De Chinese dierenriem heeft twaalf tekens: rat, os, tijger, konijn, draak, slang, paard, geit of schaap, aap, haan, hond, varken.
De tekens gelden niet per maand, maar per jaar. Elke 12 jaar komt een teken terug, omdat er dus 12 tekens zijn.
Het jaar begint echter NIET op 1 januari, maar op het Chinese nieuwe jaar, wat in februari valt, maar elk jaar op een andere datum. Ben je in februari geboren, dan is het handig om even op te zoeken bij wel Chinees geboortejaar je hoort, bijv. op Catharinaweb.
RAT: 1924, 1936, 1948, 1960, 1972, 1984, 1996, 2008.
OS: 1925, 1937, 1949, 1961, 1973, 1985, 1997, 2009.
TIJGER: 1926, 1938, 1950, 1962, 1974, 1986, 1998, 2010.
KONIJN: 1927, 1939, 1951, 1963, 1975, 1987, 1999, 2011.
DRAAK: 1916, 1928, 1940, 1952, 1964, 1976, 1988, 2000, 2012.
SLANG: 1917, 1929, 1941, 1953, 1965, 1977, 1989, 2001, 2013.
PAARD: 1918, 1930, 1942, 1954,1966, 1978, 1990, 2002, 2014.
GEIT: 1919, 1931, 1943, 1955, 1967, 1979, 1991, 2003, 2015.
AAP: 1920, 1932, 1944, 1956, 1968, 1980, 1992, 2004, 2016.
HAAN: 1921, 1933, 1945, 1957, 1969, 1981, 1993, 2005, 2017.
HOND: 1922, 1934, 1946, 1958, 1970, 1982, 1994, 2006, 2018.
ZWIJN: 1923, 1935, 1947, 1959, 1971, 1983, 1995, 2007, 2019.
De aan de tekens toegekende eigenschappen zijn:
Rat: charmant, slim, economisch, efficiënt, diplomatiek, flexibel, maar ook stiekem, opportunistisch, verkwistend en op eigen gewin uit.
Os: harde werker, principieel, zachtaardig en geduldig, maar ook koppig, excentriek, tegendraads en geen tegenspraak verdragend.
Tijger: energiek, bewonderenswaardig, revolutionair, leiderscapaciteiten, onverschrokken, recht op het doel af, kent geen nederigheid, maar ook kwetsbaar voor aanval in de flank, alle schepen verbrandend, ijdel en "alles of niets".
Konijn/Kat: rechtschapen, intuïtief, gevoelsmatig en voorzichtig.
Draak: trots en levendig, enthousiast, eigenwijs, extravert en inspirerend.
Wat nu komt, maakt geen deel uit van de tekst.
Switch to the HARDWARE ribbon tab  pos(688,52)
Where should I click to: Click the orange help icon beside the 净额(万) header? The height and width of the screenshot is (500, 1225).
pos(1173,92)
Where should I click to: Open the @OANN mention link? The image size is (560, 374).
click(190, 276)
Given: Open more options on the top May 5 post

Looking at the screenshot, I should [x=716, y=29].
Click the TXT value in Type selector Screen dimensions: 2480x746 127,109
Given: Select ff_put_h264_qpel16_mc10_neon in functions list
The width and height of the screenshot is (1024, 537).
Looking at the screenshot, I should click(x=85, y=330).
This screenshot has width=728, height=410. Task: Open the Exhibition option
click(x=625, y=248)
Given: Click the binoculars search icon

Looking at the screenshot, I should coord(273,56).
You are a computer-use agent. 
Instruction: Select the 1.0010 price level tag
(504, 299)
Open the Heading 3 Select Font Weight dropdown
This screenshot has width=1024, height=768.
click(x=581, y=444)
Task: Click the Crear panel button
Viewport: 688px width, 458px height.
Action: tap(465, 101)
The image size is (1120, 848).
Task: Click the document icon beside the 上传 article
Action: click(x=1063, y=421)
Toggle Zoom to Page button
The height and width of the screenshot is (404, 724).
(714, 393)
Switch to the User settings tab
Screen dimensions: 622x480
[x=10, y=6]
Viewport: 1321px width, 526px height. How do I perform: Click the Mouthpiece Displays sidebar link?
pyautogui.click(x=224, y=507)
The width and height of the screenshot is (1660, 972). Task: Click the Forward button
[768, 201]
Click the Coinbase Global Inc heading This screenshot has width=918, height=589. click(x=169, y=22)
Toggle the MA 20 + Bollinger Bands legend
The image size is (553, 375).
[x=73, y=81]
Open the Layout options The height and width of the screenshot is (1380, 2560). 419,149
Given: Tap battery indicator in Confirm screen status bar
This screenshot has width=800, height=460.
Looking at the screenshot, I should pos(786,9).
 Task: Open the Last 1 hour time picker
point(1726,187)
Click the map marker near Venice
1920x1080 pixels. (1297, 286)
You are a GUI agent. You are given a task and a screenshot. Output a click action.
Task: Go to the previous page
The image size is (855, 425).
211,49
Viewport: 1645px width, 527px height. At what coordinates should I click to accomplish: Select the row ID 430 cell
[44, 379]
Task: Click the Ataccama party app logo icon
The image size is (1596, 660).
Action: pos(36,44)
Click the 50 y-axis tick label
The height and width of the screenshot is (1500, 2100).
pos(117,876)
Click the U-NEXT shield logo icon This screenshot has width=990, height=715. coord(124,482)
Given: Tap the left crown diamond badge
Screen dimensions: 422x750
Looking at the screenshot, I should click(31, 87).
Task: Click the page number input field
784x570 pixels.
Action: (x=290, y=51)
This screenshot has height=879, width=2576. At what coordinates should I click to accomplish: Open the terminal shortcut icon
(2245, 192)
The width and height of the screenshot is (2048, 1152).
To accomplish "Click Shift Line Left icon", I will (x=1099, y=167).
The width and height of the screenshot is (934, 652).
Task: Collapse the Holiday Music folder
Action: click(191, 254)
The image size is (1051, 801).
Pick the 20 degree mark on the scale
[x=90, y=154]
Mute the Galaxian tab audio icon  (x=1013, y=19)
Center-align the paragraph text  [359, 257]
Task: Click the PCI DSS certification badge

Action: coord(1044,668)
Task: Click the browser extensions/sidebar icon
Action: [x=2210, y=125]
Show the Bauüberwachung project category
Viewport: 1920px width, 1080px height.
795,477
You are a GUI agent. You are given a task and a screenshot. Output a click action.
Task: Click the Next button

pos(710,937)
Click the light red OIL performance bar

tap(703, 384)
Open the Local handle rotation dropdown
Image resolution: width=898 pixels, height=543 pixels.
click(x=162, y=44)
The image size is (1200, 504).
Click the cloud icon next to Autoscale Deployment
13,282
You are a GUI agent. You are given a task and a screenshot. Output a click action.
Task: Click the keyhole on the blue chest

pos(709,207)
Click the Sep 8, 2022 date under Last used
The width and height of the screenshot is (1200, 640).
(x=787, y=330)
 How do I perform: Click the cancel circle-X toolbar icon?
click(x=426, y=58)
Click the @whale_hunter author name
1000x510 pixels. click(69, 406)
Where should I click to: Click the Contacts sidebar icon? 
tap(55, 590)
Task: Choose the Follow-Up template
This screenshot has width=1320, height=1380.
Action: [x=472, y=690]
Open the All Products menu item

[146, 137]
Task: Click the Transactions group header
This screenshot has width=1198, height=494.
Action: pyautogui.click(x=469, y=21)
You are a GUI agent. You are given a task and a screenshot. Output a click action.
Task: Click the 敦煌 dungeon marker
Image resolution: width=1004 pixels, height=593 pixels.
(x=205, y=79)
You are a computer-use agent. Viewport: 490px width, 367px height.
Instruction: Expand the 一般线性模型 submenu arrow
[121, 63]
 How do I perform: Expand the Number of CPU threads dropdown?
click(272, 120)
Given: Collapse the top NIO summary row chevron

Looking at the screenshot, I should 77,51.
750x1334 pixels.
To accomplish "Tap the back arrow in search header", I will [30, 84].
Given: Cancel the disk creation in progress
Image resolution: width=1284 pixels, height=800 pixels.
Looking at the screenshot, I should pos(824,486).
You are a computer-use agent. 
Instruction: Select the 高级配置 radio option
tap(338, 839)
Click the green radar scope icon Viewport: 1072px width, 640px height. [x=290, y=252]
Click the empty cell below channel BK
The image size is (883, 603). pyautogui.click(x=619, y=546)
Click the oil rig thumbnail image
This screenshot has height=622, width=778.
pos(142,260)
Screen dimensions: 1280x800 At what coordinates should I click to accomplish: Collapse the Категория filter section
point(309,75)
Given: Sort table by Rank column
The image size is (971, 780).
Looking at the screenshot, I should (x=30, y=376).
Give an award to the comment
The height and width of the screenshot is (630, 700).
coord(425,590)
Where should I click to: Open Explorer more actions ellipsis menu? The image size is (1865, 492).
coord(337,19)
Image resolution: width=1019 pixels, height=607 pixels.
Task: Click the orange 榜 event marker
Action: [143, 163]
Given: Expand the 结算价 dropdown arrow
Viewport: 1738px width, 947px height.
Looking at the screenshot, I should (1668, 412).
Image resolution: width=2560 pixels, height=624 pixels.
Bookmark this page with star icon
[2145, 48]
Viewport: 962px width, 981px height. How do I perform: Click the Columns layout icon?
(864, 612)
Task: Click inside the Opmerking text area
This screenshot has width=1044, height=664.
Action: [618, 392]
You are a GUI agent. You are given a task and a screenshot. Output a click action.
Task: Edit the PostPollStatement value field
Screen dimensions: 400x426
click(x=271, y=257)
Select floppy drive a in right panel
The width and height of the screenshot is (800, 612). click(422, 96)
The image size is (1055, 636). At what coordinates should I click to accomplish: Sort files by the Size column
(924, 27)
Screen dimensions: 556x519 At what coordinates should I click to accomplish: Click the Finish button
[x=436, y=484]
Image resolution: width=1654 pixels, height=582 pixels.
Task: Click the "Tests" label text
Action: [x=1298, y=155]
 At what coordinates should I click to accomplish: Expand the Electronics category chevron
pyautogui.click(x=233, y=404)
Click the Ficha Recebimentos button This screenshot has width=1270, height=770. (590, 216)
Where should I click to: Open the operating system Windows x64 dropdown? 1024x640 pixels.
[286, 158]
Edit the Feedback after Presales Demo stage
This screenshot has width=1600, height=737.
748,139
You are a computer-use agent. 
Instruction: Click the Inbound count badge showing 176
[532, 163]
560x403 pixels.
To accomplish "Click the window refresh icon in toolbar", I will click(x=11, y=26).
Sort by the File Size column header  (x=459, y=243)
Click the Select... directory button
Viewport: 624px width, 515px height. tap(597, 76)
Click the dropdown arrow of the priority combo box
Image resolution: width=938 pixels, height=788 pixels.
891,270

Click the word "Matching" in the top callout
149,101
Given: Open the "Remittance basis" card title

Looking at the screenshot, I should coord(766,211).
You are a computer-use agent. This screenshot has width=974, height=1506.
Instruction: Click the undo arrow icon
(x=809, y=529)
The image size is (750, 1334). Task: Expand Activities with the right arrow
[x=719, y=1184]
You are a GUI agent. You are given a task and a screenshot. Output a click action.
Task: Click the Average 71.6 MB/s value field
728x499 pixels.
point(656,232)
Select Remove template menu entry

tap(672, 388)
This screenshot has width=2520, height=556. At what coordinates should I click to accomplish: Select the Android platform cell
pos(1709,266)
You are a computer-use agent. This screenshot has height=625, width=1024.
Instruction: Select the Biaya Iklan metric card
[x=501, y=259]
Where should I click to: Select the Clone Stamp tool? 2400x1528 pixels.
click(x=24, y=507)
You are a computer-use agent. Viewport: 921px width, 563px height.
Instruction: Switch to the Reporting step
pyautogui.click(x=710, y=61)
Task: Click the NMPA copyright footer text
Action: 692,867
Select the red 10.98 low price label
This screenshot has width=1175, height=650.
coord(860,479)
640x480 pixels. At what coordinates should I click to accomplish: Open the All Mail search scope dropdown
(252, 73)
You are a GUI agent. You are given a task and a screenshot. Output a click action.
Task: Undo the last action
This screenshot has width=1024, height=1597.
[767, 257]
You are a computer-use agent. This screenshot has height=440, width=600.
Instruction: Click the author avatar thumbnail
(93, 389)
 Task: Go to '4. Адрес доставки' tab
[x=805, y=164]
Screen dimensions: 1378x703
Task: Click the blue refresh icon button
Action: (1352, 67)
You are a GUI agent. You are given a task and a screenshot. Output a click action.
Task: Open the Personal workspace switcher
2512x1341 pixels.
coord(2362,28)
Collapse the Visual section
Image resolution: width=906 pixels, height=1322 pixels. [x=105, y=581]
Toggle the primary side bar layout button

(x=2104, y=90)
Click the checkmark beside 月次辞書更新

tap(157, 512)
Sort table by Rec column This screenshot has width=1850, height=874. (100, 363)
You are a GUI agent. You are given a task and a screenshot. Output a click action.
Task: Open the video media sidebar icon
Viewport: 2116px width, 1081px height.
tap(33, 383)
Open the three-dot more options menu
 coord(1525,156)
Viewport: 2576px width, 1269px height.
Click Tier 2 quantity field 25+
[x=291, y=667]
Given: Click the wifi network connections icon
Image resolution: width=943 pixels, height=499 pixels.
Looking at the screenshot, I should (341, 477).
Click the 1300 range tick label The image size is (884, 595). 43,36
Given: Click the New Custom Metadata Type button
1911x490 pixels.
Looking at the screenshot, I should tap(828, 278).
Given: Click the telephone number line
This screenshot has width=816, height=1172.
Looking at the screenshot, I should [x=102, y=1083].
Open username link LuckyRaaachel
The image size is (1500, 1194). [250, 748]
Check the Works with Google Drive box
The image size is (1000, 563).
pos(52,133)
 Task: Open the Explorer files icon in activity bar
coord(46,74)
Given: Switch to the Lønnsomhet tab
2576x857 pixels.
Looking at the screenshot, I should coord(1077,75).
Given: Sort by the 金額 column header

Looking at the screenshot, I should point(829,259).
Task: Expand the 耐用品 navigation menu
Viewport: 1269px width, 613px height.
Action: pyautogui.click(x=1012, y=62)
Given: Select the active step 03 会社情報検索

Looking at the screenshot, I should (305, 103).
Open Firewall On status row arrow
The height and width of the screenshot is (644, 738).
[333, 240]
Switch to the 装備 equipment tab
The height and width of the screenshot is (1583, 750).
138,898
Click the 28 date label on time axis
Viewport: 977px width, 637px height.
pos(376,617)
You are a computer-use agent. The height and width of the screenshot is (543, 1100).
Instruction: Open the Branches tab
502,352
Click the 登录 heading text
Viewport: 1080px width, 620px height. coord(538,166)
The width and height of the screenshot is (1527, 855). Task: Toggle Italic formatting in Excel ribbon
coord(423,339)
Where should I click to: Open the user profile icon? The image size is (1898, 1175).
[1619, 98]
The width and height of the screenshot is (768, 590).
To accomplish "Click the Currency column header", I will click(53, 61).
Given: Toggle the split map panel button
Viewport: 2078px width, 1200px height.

Slang: intelligent, mysterieus, sensueel, discreet, met een scherpe actieve geest, maar ook hypocriet en metend met twee maten.
Paard: elegant, loyaal, intuïtief, vrijdenkend, populair, sexy, extravert en leergierig, maar ook egocentrisch, onvoorspelbaar en onbevreesd.
Geit/Schaap: creatief, rustig maar hartstochtelijk, luxeminnend, excentriek, oprecht en grote verbeeldingskracht, maar ook leunend op rijke of sterke partner, kan geen armoede verdragen.
Aap: nieuwsgierig, onafhankelijk, levendig, behulpzaam en heeft alles in de gaten, maar ook niet erg diepgaand, lomp, huichelachtig en met zichzelf bezig.
Haan: kleurrijk, onbevangen, beschermend, nauwgezet, nuchter, goed organisatievermogen, maar ook breedsprakig, opschepperig, hebberig en niet subtiel.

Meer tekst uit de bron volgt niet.